* The task
The records below are to be output exactly, except for their pictures.

* Extracted data
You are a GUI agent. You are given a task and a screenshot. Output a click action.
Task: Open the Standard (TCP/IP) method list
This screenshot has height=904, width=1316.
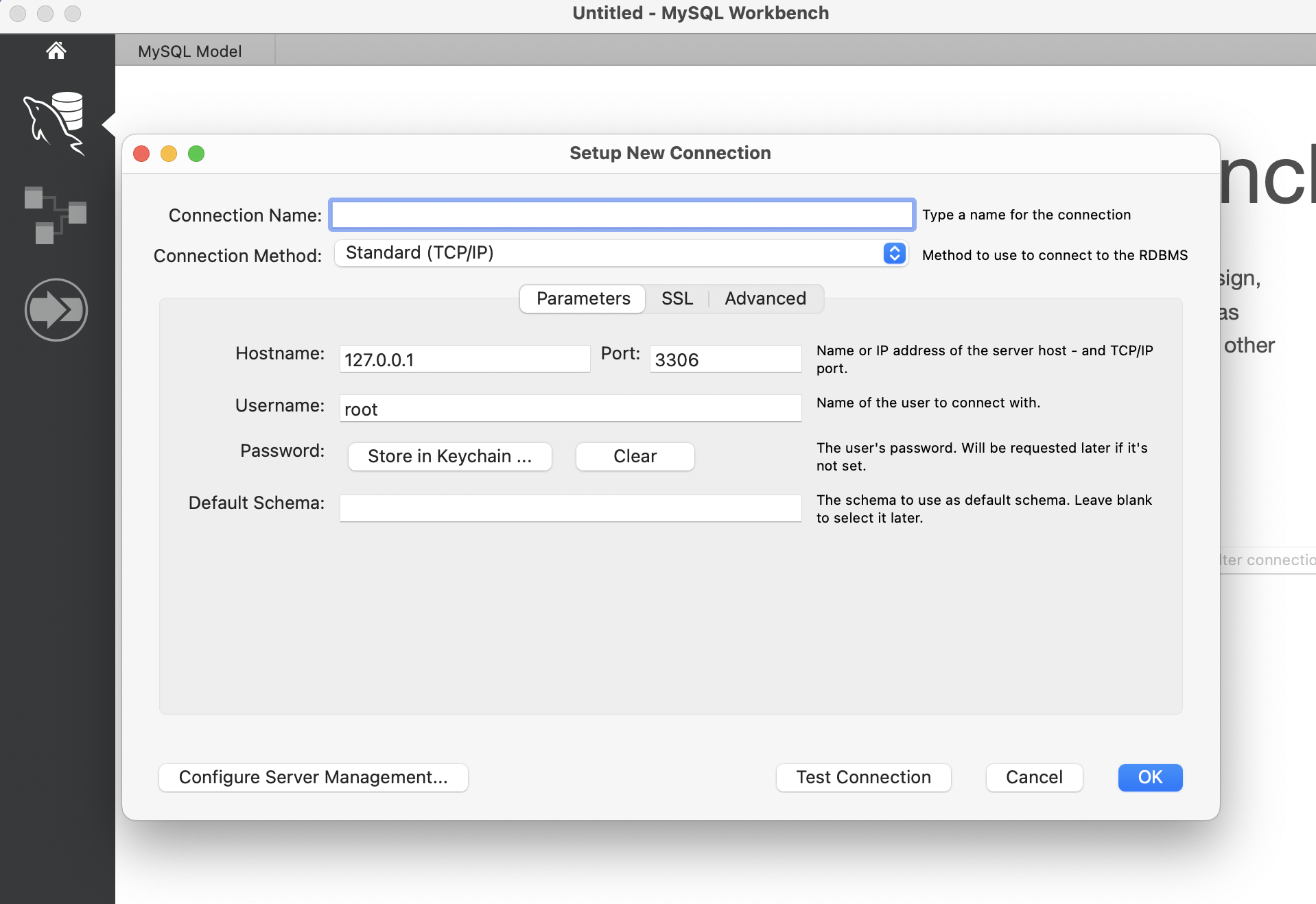tap(621, 253)
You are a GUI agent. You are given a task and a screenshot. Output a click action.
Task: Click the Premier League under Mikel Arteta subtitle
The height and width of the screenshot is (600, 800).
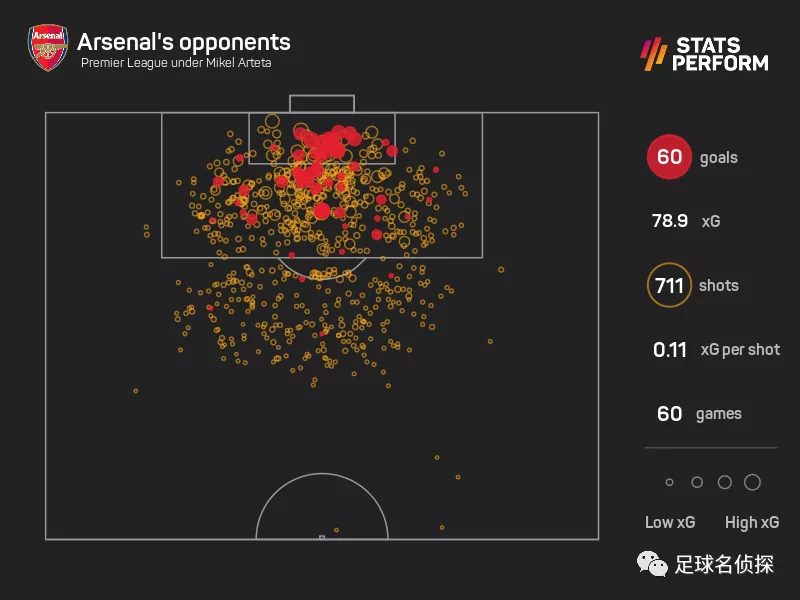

* Problem solution
You are a GUI agent. You are given a task and a screenshot. Output a click action.
Task: Open the Standard (TCP/IP) method list
This screenshot has height=904, width=1316.
tap(621, 253)
You are a GUI agent. You are given a task and a screenshot. Output a click action.
Task: Click the Premier League under Mikel Arteta subtitle
The height and width of the screenshot is (600, 800).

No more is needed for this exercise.